I dont know.....I shoot a 270 WSM so I would say generally all around..

What I'v noticed with my Norma brass that have never been fired is on the first firing I get an average of 40fps slower bullet speed. I'v shot nearly every round through my chrony (aside from hunting) and without fail, the first firing is always slower. After that my speeds are higher and consistent


----------



## goosefreak (Aug 20, 2009)

Thought i'd mention this.. I just sat down and measured out 50 pieces of my Norma brass that I'v shot 4 times with loads more on the hot side.

My findings showed that everything is right on spec, which I was kind of surprised about. 
even my primer pocket measured out the same as my brand new brass.

Everything except for the case length. (270WSM) My new brass case length measures out to 2.092, the book says, 2.100 and my brass shot 4 times measures out to 2.118..

Not too bad for brass shot 4 times, I'll give them a little trimming and save my new brass for later on down the road


----------



## KineKilla (Jan 28, 2011)

▶ Prompt A
In the thread about Norma brass, what case length did the brass fired four times measure?
▶ Prompt B
Continue the thread about Norma brass from its last line.
The rows come from a different source than the thread about Norma brass.

▶ Material provided
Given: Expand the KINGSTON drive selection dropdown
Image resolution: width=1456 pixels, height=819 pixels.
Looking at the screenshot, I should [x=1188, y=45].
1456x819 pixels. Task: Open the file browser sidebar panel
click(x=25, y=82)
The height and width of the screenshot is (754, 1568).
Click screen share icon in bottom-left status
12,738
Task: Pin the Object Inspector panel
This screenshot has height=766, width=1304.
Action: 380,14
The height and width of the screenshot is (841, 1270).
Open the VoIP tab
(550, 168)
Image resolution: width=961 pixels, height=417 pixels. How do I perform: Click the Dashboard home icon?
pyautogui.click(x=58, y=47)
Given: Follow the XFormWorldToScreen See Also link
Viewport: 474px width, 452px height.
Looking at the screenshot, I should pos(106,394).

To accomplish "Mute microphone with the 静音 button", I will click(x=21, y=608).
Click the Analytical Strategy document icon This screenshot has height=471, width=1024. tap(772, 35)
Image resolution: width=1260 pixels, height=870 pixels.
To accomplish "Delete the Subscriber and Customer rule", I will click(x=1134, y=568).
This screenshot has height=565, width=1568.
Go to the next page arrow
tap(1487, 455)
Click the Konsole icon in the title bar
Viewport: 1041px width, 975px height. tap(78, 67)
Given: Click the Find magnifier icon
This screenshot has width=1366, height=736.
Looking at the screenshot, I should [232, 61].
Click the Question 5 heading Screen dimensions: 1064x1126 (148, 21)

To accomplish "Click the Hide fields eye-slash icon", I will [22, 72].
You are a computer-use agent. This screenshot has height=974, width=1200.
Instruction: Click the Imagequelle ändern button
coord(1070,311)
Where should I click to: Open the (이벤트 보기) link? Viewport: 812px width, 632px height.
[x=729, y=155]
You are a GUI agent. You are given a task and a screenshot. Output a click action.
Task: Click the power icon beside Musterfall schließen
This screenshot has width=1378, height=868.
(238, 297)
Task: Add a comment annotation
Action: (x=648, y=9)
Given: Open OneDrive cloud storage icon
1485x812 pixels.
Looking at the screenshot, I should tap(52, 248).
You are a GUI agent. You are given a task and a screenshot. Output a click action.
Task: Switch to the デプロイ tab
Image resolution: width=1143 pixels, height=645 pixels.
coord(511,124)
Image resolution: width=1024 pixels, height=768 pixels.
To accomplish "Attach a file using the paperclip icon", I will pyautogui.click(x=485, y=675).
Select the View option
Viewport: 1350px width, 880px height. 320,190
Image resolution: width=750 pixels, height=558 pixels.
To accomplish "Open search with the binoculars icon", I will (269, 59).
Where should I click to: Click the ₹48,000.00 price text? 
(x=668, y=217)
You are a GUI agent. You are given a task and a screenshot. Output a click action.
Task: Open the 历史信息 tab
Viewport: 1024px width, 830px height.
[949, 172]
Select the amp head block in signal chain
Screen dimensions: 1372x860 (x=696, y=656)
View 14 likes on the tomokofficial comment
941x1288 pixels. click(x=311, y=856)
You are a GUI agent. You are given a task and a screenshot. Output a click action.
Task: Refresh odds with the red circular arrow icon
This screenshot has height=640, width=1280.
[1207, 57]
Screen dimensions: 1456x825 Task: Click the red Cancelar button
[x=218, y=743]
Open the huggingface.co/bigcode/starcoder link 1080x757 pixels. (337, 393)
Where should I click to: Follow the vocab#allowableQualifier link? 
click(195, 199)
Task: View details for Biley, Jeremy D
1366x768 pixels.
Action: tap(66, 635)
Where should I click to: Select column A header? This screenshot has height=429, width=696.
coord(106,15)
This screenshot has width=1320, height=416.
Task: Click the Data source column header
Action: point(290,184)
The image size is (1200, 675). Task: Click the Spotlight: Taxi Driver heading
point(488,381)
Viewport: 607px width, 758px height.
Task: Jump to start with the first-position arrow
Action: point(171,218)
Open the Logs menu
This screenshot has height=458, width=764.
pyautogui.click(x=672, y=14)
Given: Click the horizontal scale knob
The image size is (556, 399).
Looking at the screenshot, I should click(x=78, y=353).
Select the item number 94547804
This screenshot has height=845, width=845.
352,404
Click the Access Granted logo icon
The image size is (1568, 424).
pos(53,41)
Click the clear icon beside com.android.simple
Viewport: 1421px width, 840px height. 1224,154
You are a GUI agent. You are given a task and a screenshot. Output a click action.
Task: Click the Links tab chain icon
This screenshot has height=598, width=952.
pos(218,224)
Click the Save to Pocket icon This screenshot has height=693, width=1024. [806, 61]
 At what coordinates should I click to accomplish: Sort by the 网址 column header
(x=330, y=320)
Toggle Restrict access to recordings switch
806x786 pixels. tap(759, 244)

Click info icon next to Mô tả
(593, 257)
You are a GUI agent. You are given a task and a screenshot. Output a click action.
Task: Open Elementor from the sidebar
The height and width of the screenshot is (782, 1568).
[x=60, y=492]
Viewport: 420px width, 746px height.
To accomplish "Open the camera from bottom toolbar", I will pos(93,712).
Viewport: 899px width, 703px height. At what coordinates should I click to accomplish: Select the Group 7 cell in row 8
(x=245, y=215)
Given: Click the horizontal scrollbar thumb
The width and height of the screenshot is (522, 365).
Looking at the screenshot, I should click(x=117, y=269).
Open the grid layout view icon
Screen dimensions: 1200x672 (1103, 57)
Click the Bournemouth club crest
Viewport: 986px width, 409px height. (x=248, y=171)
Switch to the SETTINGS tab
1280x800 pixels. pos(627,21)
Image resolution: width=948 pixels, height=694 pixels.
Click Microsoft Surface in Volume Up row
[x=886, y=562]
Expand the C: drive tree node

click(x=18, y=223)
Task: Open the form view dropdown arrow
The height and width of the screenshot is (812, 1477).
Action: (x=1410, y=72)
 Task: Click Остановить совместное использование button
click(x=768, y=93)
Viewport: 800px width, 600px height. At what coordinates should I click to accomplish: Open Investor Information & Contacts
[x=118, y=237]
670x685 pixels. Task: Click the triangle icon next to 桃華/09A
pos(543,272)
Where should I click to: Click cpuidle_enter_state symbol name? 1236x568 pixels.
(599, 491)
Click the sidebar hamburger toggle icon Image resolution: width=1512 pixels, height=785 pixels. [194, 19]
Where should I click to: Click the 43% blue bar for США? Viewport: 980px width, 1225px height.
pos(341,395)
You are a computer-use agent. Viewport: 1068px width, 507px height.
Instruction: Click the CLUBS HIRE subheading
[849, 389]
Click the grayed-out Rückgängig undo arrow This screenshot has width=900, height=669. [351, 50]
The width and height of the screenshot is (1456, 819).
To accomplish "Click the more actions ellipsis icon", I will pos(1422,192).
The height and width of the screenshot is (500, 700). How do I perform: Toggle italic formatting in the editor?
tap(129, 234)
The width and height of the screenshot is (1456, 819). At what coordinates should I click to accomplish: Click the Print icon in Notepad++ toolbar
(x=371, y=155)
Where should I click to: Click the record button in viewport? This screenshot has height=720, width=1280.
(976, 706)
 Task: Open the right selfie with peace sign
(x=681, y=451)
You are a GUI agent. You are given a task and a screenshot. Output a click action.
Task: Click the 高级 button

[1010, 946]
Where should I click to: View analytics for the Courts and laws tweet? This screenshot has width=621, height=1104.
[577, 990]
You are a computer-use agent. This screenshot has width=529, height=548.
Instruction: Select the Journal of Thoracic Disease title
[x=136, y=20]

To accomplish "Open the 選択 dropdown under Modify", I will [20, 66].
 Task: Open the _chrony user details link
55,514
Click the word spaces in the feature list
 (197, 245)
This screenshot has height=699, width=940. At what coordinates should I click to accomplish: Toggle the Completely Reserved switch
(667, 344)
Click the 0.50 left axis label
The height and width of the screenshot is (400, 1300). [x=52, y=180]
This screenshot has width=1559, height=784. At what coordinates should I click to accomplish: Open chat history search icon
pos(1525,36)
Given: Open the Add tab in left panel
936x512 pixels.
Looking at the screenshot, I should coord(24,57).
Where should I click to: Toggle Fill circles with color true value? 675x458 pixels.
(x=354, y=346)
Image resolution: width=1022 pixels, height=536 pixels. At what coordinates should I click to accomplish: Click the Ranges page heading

▶ Task response A
2.118

▶ Task response B
Your new brass measures 0.7" above SAAMI max length and above your trimmed/fired brass? Surely I misread that or it's a typo....

I hear of some guys getting 10+ shots from a piece of brass but myself have had the case head separate after 3-4 shots if I full length sized them each time. This was only in one rifle (Mod 700 BDL 270WIN) the rest of my rifles don't seem to stretch the brass quite so much.

For this reason though, I stop reloading after 4 shots through any of my brass. The splitting case scared me a bit..I may have pooped.


----------



## goosefreak (Aug 20, 2009)

KineKilla said:


> Your new brass measures 0.7" above SAAMI max length and above your trimmed/fired brass? Surely I misread that or it's a typo.


I don't quite know if I understand what your saying..
My Nosler Manuel says the SAMMI case length is 2.100. The brass I bought last week still in the box measures out to 2.092 (under sammi) and the brass I've shot 4 times measured out to 2.118 (a little over sammi)
Everything else is right on the money, primer pocket included.. All brass looks good and healthy, I was gonna toss them but, I think I'll trim them down and get a few more firings out of them...


----------



## DallanC (Jan 13, 2009)

KineKilla said:


> Your new brass measures 0.7" above SAAMI max length and above your trimmed/fired brass? Surely I misread that or it's a typo....
> 
> I hear of some guys getting 10+ shots from a piece of brass but myself have had the case head separate after 3-4 shots if I full length sized them each time. This was only in one rifle (Mod 700 BDL 270WIN) the rest of my rifles don't seem to stretch the brass quite so much.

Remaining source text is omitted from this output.